**WHAT IS REQUIRED:**
Return exactly the lines below, starting with the one that has "Custom Reports (736, 1843)" and going on through the one that has "ホーム (72, 35)".

**THE DATA:**
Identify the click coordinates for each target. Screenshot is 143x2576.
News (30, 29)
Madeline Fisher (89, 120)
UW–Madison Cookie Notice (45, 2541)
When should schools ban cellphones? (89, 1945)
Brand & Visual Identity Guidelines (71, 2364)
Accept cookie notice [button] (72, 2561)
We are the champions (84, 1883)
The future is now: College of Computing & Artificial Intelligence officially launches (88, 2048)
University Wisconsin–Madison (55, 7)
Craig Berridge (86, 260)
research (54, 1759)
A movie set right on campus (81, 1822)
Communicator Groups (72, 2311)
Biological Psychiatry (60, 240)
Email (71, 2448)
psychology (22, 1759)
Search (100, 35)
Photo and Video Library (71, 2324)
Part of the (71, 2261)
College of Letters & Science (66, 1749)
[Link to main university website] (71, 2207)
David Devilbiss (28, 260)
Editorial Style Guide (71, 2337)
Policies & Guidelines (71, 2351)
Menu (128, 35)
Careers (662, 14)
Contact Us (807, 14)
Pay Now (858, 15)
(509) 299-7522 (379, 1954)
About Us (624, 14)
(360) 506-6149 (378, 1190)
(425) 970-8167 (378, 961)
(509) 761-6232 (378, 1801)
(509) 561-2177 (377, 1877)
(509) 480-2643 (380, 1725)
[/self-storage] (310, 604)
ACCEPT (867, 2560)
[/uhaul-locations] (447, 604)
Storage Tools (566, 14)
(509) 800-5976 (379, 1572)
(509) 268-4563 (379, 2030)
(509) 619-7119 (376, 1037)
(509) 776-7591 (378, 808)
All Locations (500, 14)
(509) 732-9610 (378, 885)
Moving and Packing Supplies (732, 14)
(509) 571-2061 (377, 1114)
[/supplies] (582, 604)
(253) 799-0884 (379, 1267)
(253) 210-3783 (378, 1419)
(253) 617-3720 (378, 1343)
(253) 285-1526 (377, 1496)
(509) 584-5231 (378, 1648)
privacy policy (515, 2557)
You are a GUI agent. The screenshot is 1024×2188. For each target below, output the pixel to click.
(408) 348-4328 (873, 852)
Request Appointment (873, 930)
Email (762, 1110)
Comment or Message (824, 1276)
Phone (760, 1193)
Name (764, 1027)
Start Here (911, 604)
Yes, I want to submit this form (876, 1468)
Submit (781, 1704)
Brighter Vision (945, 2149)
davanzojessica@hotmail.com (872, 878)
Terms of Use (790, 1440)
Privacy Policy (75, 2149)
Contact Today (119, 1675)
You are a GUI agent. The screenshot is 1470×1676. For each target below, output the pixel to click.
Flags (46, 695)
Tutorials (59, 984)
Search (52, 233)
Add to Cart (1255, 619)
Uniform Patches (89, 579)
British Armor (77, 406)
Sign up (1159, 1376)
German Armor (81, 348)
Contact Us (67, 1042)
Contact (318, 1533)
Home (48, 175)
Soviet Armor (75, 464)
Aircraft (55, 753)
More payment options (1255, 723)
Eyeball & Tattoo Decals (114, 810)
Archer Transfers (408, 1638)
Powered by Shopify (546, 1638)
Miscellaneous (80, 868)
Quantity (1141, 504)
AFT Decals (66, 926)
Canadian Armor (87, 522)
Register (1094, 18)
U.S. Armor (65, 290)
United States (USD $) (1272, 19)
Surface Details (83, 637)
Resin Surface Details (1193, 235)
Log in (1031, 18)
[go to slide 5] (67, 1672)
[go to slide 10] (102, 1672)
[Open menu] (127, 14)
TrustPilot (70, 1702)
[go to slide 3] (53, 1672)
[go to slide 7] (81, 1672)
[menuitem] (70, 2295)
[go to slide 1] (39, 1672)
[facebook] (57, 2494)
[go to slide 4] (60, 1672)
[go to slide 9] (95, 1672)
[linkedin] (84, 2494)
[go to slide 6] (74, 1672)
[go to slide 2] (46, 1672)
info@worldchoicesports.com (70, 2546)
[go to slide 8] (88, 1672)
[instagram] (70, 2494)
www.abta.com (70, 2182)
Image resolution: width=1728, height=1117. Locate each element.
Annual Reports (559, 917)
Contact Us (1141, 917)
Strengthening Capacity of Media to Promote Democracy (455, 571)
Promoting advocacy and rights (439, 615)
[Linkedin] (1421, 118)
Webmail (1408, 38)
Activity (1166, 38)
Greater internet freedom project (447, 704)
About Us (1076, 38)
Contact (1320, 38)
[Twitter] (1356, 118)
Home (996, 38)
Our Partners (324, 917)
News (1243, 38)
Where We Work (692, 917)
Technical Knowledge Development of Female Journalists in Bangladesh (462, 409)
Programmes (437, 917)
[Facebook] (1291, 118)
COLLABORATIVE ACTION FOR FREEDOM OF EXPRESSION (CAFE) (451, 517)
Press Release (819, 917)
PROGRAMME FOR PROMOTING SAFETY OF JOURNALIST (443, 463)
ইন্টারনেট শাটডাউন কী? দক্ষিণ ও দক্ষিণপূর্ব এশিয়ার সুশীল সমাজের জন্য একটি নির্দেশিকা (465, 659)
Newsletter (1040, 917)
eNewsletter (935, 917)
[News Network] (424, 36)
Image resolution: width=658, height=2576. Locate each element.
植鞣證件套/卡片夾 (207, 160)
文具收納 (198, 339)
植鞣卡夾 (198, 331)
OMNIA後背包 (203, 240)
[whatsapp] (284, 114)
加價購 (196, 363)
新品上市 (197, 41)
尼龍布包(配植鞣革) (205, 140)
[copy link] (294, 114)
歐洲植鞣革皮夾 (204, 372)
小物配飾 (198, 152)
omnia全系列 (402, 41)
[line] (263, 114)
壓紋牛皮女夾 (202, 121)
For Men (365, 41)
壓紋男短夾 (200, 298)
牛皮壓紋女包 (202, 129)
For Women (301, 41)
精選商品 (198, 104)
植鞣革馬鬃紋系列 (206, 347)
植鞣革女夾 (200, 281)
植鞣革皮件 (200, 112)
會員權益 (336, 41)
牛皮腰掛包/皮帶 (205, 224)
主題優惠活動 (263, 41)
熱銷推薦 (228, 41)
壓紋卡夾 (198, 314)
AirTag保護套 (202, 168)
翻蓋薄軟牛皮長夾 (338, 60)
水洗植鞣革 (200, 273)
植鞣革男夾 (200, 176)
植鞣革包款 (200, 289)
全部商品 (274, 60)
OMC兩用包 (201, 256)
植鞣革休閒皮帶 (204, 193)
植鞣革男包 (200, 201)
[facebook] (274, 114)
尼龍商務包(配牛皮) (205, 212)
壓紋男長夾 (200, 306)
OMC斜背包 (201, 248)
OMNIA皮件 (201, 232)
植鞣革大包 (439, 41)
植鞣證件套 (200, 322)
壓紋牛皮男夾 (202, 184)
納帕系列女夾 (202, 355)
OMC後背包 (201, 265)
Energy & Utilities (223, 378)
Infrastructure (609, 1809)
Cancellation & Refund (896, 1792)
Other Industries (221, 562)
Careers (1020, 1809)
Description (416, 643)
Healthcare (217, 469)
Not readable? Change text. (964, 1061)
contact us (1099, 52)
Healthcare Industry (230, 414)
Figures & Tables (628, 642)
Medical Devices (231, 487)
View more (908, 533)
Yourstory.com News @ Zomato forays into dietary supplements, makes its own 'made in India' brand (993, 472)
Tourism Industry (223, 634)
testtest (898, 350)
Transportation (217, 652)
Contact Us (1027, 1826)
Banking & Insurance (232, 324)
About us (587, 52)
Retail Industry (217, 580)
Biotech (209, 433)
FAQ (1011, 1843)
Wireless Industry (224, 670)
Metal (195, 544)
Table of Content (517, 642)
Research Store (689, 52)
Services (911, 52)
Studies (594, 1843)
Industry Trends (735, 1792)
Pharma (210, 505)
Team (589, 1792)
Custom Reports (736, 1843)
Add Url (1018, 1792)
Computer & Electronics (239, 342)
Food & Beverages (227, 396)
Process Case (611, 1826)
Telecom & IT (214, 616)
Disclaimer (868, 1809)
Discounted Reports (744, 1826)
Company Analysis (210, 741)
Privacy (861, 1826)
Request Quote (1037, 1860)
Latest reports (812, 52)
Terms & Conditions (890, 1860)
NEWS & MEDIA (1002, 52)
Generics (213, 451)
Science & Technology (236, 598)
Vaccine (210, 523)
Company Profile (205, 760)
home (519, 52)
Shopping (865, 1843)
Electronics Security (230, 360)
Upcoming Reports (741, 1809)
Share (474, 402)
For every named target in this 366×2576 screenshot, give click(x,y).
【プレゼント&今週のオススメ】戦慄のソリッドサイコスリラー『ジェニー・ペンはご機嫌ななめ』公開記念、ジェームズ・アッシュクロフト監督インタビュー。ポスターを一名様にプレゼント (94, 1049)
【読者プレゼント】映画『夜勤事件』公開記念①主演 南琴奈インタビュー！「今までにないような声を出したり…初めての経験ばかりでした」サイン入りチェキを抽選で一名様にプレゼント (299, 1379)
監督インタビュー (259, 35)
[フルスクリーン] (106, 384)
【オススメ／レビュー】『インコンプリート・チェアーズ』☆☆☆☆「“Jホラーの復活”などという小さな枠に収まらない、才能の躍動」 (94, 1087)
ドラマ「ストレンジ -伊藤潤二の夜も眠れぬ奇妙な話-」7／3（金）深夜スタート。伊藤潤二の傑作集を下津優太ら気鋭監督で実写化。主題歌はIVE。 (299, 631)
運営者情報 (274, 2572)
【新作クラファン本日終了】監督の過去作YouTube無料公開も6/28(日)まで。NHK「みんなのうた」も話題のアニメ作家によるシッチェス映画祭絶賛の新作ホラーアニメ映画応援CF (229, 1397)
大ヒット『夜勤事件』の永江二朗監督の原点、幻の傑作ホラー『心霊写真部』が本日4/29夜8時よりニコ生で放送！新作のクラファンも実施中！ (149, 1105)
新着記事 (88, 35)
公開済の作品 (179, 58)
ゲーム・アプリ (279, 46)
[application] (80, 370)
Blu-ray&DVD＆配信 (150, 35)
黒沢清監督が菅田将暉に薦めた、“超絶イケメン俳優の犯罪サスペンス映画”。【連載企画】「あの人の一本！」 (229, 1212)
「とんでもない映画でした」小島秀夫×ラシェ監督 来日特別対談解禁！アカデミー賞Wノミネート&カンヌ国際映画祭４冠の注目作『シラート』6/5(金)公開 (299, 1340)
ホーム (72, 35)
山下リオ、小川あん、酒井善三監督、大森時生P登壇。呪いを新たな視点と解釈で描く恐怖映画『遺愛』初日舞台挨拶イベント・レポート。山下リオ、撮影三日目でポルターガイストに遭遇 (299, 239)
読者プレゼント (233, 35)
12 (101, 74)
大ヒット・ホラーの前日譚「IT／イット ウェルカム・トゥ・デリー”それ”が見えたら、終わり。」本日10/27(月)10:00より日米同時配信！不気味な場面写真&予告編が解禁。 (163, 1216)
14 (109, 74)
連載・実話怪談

**TASK RESPONSE:**
Custom Reports (736, 1843)
Add Url (1018, 1792)
Computer & Electronics (239, 342)
Food & Beverages (227, 396)
Process Case (611, 1826)
Telecom & IT (214, 616)
Disclaimer (868, 1809)
Discounted Reports (744, 1826)
Company Analysis (210, 741)
Privacy (861, 1826)
Request Quote (1037, 1860)
Latest reports (812, 52)
Terms & Conditions (890, 1860)
NEWS & MEDIA (1002, 52)
Generics (213, 451)
Science & Technology (236, 598)
Vaccine (210, 523)
Company Profile (205, 760)
home (519, 52)
Shopping (865, 1843)
Electronics Security (230, 360)
Upcoming Reports (741, 1809)
Share (474, 402)
For every named target in this 366×2576 screenshot, give click(x,y).
【プレゼント&今週のオススメ】戦慄のソリッドサイコスリラー『ジェニー・ペンはご機嫌ななめ』公開記念、ジェームズ・アッシュクロフト監督インタビュー。ポスターを一名様にプレゼント (94, 1049)
【読者プレゼント】映画『夜勤事件』公開記念①主演 南琴奈インタビュー！「今までにないような声を出したり…初めての経験ばかりでした」サイン入りチェキを抽選で一名様にプレゼント (299, 1379)
監督インタビュー (259, 35)
[フルスクリーン] (106, 384)
【オススメ／レビュー】『インコンプリート・チェアーズ』☆☆☆☆「“Jホラーの復活”などという小さな枠に収まらない、才能の躍動」 (94, 1087)
ドラマ「ストレンジ -伊藤潤二の夜も眠れぬ奇妙な話-」7／3（金）深夜スタート。伊藤潤二の傑作集を下津優太ら気鋭監督で実写化。主題歌はIVE。 (299, 631)
運営者情報 (274, 2572)
【新作クラファン本日終了】監督の過去作YouTube無料公開も6/28(日)まで。NHK「みんなのうた」も話題のアニメ作家によるシッチェス映画祭絶賛の新作ホラーアニメ映画応援CF (229, 1397)
大ヒット『夜勤事件』の永江二朗監督の原点、幻の傑作ホラー『心霊写真部』が本日4/29夜8時よりニコ生で放送！新作のクラファンも実施中！ (149, 1105)
新着記事 (88, 35)
公開済の作品 (179, 58)
ゲーム・アプリ (279, 46)
[application] (80, 370)
Blu-ray&DVD＆配信 (150, 35)
黒沢清監督が菅田将暉に薦めた、“超絶イケメン俳優の犯罪サスペンス映画”。【連載企画】「あの人の一本！」 (229, 1212)
「とんでもない映画でした」小島秀夫×ラシェ監督 来日特別対談解禁！アカデミー賞Wノミネート&カンヌ国際映画祭４冠の注目作『シラート』6/5(金)公開 (299, 1340)
ホーム (72, 35)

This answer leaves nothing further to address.